» MATERIAL PROVIDED
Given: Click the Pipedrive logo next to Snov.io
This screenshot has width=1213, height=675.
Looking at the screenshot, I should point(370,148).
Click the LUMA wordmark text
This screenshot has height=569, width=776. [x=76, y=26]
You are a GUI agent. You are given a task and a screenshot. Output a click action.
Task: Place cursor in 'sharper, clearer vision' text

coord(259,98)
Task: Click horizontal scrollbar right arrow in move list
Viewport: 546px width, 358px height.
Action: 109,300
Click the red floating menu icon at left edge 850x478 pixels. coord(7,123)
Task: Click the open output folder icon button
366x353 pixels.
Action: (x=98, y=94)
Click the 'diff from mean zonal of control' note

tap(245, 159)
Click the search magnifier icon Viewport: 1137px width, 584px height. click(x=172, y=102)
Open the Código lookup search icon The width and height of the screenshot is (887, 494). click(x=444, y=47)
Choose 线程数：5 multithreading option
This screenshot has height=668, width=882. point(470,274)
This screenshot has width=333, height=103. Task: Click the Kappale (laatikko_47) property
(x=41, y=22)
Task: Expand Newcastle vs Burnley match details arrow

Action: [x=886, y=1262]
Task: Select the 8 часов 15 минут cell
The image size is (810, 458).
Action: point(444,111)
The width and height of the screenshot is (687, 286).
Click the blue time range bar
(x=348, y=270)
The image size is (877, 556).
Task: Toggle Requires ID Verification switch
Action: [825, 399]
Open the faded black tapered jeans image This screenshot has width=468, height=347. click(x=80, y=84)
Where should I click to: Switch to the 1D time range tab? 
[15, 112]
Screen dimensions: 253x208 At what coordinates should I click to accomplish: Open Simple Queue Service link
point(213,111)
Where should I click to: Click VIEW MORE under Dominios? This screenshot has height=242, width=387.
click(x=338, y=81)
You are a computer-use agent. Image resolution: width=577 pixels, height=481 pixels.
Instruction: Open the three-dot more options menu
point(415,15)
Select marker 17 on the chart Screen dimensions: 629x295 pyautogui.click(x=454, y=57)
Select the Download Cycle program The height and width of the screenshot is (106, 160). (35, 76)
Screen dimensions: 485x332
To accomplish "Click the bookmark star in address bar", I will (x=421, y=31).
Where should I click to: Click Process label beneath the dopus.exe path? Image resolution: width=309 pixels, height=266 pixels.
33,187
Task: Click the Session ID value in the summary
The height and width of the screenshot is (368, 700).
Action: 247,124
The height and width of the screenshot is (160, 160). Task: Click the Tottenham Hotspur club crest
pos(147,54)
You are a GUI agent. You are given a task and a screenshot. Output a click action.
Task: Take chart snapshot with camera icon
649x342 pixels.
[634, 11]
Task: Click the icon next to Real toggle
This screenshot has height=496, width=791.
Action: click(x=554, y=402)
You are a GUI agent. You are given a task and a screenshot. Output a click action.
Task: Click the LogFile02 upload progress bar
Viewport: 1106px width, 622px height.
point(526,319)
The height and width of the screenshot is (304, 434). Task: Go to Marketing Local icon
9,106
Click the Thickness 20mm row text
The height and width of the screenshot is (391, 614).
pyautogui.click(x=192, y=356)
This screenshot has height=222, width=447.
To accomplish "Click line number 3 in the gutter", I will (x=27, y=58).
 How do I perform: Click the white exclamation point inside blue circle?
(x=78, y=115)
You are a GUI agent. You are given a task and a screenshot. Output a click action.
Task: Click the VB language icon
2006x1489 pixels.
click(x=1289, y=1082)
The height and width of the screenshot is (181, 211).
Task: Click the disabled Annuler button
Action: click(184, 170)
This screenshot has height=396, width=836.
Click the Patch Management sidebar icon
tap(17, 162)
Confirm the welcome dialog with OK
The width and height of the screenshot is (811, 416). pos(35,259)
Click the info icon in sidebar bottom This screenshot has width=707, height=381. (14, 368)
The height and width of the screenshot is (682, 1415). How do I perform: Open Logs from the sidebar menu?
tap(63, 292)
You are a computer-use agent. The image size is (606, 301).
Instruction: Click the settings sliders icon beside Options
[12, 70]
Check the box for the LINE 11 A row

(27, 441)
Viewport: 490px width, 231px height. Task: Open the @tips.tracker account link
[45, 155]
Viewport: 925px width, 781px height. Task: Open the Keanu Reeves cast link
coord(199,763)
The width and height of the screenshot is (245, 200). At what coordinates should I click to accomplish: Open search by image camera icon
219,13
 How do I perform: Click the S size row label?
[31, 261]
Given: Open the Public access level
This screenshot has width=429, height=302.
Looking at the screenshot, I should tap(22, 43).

» WHAT TO PRODUCE
In the listing above, find the line with "Viewport: 1106px width, 622px height." and the line with "Click the info"; set down exactly those two lines and every line between them, nothing more.

» COMPLETED EXERCISE
Viewport: 1106px width, 622px height.
point(526,319)
The height and width of the screenshot is (304, 434). Task: Go to Marketing Local icon
9,106
Click the Thickness 20mm row text
The height and width of the screenshot is (391, 614).
pyautogui.click(x=192, y=356)
This screenshot has height=222, width=447.
To accomplish "Click line number 3 in the gutter", I will (x=27, y=58).
 How do I perform: Click the white exclamation point inside blue circle?
(x=78, y=115)
You are a GUI agent. You are given a task and a screenshot. Output a click action.
Task: Click the VB language icon
2006x1489 pixels.
click(x=1289, y=1082)
The height and width of the screenshot is (181, 211).
Task: Click the disabled Annuler button
Action: click(184, 170)
This screenshot has height=396, width=836.
Click the Patch Management sidebar icon
tap(17, 162)
Confirm the welcome dialog with OK
The width and height of the screenshot is (811, 416). pos(35,259)
Click the info icon in sidebar bottom This screenshot has width=707, height=381. (14, 368)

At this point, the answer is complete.